■ Document section:
--------------------

4.1 Performance of the Vaisala ARL
The performance of the Vaisala ARL has been evaluated through the analysis of a dataset collected at Sodankylä station. The Sodankylä Vaisala ARL was used to regularly launch RS92 radiosondes at 11:30 and 23:30 UTC over 2006 to 2012. Manual soundings were periodically performed in parallel using a similar Vaisala DigiCora-3 sounding system throughout this period. Parallel soundings have been selected with launch time difference between 2 and 20 min. A total of 283 parallel soundings have been considered: these are distributed evenly across the period, with the exception of 2006, which has more parallel soundings than other years, and most of these are daytime comparisons. In addition, two Vaisala ARL datasets from the Potenza GRUAN station (40.60∘ N, 15.72∘ E; 760 m a.s.l.) and the Minamidaitōjima station, run by JMA (WIGOS station identifier 0-20000-0-47945; 25.79∘ N, 131.22∘ E; 15 m a.s.l.), covering a similar time period, though much smaller sample sizes than in Sodankylä, have been used for comparison. Despite the less intensive sampling, Potenza and Minamidaitōjima data are useful data sources to compare with Sodankylä and, specifically, to check consistency of the GC correction across different stations and different batches of Vaisala sondes.
The availability of long time series of parallel sounding for the Sodankylä station permits investigation of the system performance also in the pre-launch phase. Two main aspects are evaluated: stability of the ground-check correction on temperature and potential effects related to the time periods the sondes were stored in before launch.
Figure 7 summarizes the temperature correction applied during the GC procedure for the RS92 sondes of the above-described datasets using the Vaisala GC25 ground-check device, with most of the launches performed since 2006. Figure 7 shows similar GC values at Sodankylä, Potenza and Minamidaitōjima stations despite the very different locations and launch scheduling, with a negative adjustment of between smaller than −0.5 K before 2010 and smaller than −0.3 K typically applied to most of the RS92 sondes with an improvement of the differences over the time in the batches launched after 2009. The results shown in Fig. 7 are based on the assumption that all the reported ARL GC temperature sensors were maintained according to recommendations described in the previous section.
Results similar to those from Sodankylä and Potenza GRUAN stations are reported by Payerne GRUAN station (Fig. 8) using the RS41 since April 2018 and operating the Vaisala AS15 ARL. Figure 8 shows that the distribution of temperature and relative humidity corrections have negative skewness with the GC adjustments within a few tenths of a degree, and the average adjustment is smaller than 0.1 K and 0.1 % RH, respectively. These results show an average negative GC corrections for the ARL in analogy to the results reported above for RS92 sondes at Sodankylä and Potenza, where also the old Vaisala ARL version was operated. Comparisons with the broader statistics collected by GRUAN stations launching manually (not shown) reveal results consistent with the GC time series shown in Figs. 7 and 8, thus excluding the presence of clear systematic effects in the GC corrections due to the use of ARLs. Nevertheless, the small differences observed between the ARL and manual GC corrections warrant further investigation to understand if performing the GC in a controlled temperature and humidity environment may generally improve or worsen the calibration in the long term.

--------------------

■ Provided records:
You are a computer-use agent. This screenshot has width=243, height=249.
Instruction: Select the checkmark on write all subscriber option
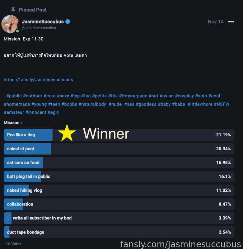pos(9,218)
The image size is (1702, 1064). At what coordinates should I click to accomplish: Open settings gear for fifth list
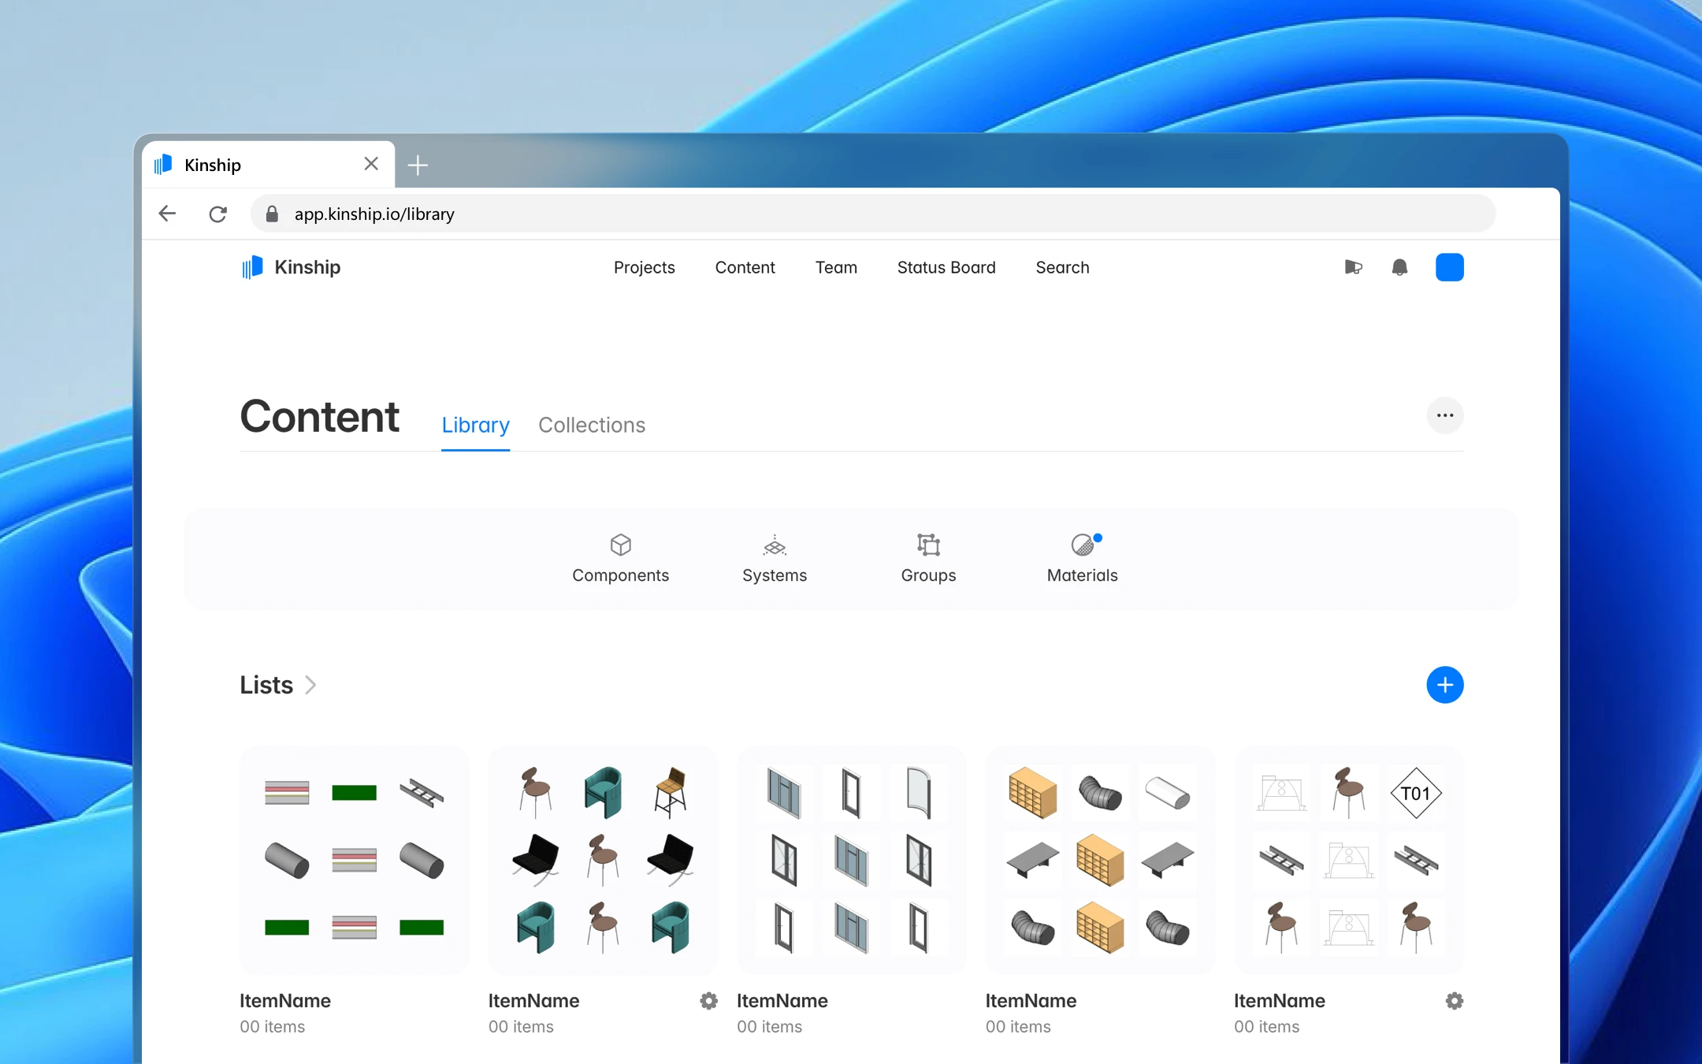pyautogui.click(x=1454, y=1001)
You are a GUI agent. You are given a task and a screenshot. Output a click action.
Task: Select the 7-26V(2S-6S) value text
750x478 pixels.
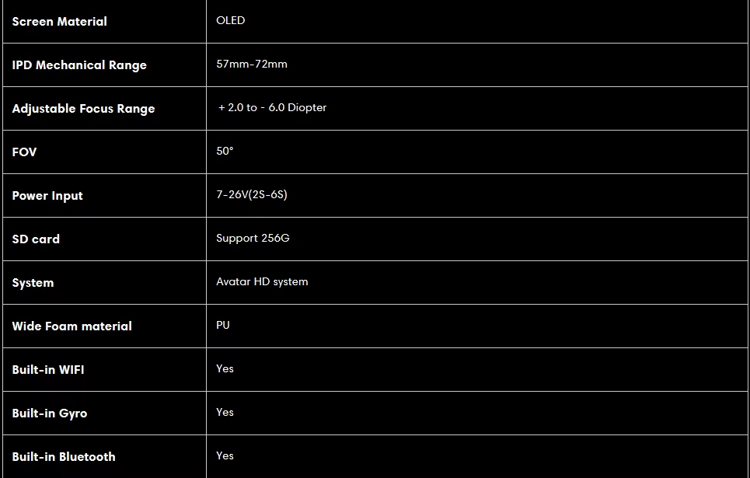tap(252, 195)
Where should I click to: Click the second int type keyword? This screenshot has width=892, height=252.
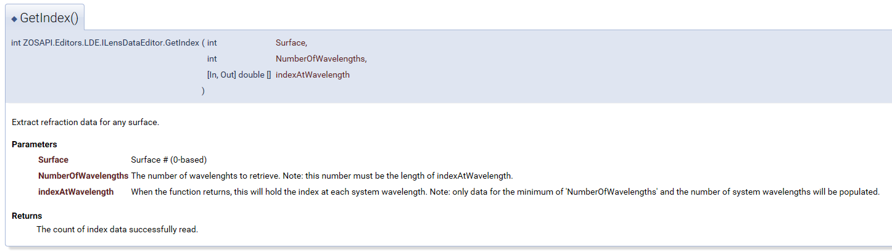tap(212, 59)
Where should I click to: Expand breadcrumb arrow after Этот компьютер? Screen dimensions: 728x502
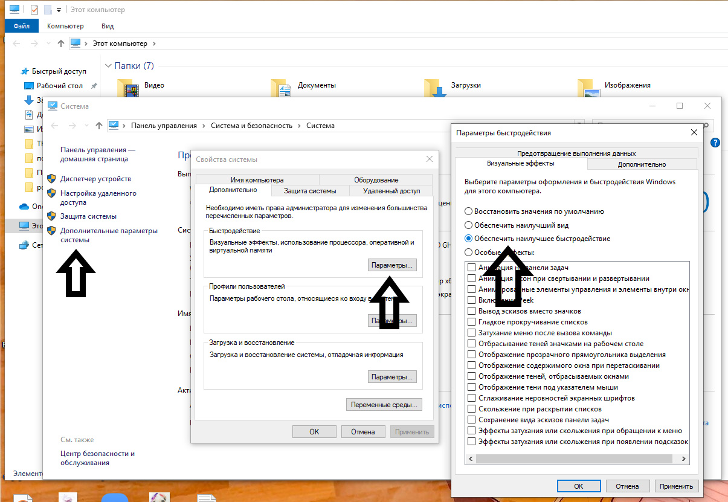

--------------------

■ Instructions:
(1) Write out the part of the section on Vaisala ARL performance that begins with the words containing "Figure 7 summarizes" and ends with "the previous section.".
(2) Copy every line of the records that contains the string "screenshot".

■ Solutions for each task:
(1)
Figure 7 summarizes the temperature correction applied during the GC procedure for the RS92 sondes of the above-described datasets using the Vaisala GC25 ground-check device, with most of the launches performed since 2006. Figure 7 shows similar GC values at Sodankylä, Potenza and Minamidaitōjima stations despite the very different locations and launch scheduling, with a negative adjustment of between smaller than −0.5 K before 2010 and smaller than −0.3 K typically applied to most of the RS92 sondes with an improvement of the differences over the time in the batches launched after 2009. The results shown in Fig. 7 are based on the assumption that all the reported ARL GC temperature sensors were maintained according to recommendations described in the previous section.

(2)
You are a computer-use agent. This screenshot has width=243, height=249.
You are a GUI agent. You are given a task and a screenshot. Output a click action.
Where should I click to: Click the second int type keyword? This screenshot has width=892, height=252.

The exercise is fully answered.